An Amazon delivery van parked in front of the company’s headquarters and Amazon Go store in Seattle in July 2021. (GeekWire Photo / Kurt Schlosser)

Investors will be paying close attention to Amazon’s cloud business growth and any updates to the company’s AI strategy on Thursday after the release of its third quarter earnings report.

Investor sentiment for Amazon is “mixed,” according to a report from Wedbush last week. In addition to AWS and AI, the company could also be facing retail margin pressure due to rising oil prices and is dealing with ongoing competition from Chinese companies such as Temu and TIkTok Shop, Wedbush said in its report.

The company’s stock has underperformed the larger market and other mega-cap tech names since its second quarter results.

Amazon has been in cost-cutting mode for much of the past year, including thousands of layoffs and tightening of its fulfillment network.

The company is also scrambling to demonstrate momentum in generative artificial intelligence in Amazon Web Services and across its business in recent months, seeking to counter the perception that it has fallen behind in the AI technology race.

Last month Amazon said it would invest up to $4 billion in Anthropic, the San Francisco-based artificial intelligence company founded two years ago by former OpenAI executives and considered one of the world’s top AI labs.

→ **What the task asks**
Continue the article above on Amazon's third-quarter earnings outlook, starting after its final sentence. The items that come next are separate from the article above.

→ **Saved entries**
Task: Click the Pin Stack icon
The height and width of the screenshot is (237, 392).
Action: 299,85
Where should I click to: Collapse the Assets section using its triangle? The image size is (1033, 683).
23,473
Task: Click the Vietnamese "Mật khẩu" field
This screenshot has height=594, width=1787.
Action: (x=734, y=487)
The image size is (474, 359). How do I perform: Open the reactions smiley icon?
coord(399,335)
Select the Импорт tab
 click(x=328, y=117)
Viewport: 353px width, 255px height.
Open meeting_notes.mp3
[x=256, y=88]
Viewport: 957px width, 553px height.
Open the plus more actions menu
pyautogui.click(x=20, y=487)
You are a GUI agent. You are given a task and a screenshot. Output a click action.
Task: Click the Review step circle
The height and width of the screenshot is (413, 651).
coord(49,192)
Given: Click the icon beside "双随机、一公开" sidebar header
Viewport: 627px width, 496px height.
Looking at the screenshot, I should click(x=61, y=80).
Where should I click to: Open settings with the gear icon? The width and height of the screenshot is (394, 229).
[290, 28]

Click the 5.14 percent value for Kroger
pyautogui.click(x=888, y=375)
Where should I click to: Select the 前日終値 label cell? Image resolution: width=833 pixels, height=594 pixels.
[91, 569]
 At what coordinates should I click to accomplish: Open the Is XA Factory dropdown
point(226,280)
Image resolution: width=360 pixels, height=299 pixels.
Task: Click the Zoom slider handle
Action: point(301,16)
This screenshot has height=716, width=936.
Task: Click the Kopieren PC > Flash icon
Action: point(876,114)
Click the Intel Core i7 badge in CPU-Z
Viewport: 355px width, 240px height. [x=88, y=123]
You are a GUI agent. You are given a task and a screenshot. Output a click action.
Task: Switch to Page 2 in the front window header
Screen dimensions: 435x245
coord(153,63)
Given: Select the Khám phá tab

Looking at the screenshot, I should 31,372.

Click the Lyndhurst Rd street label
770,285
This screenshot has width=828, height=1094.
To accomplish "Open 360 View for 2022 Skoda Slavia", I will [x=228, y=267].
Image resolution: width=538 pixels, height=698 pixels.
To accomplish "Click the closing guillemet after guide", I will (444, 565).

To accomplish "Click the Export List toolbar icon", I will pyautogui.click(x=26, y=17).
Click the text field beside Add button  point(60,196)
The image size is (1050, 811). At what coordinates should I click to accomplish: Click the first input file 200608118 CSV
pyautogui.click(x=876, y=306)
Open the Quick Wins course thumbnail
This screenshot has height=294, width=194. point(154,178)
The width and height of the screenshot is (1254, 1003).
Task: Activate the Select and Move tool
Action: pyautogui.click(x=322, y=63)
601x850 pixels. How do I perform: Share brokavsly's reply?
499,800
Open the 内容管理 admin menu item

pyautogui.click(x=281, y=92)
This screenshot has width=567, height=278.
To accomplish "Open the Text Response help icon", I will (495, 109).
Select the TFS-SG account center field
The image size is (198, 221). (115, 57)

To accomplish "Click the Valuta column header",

→ **Your response**
AWS revenue growth rates have dropped for three consecutive quarters, and fell to 12% in the second quarter. Amazon execs told investors after the second quarter earnings that the rate had stabilized and expressed optimism for more spend spurred by the generative AI fervor.

Amazon also continues to face regulatory challenges, with the pending outcome of the FTC lawsuit filed last month.

The company’s stock tanked a year ago after it gave lower than expected holiday guidance.

Some surveys and forecasts show that U.S. consumers plan to spend less on holiday shopping this year amid persistent inflation.

Analysts expect third quarter revenue of $141.5 billion and earnings per share of $0.58, compared to revenue of $127.1 billion and EPS of $0.28 in the year-ago quarter.

Earlier this week, Microsoft topped expectations for its quarterly results, with increased cloud revenue foreshadowing strong interest in its artificial intelligence products.

Alphabet, meanwhile, missed expectations for its cloud business.

Editor’s note: Analyst expectations for the third quarter were updated.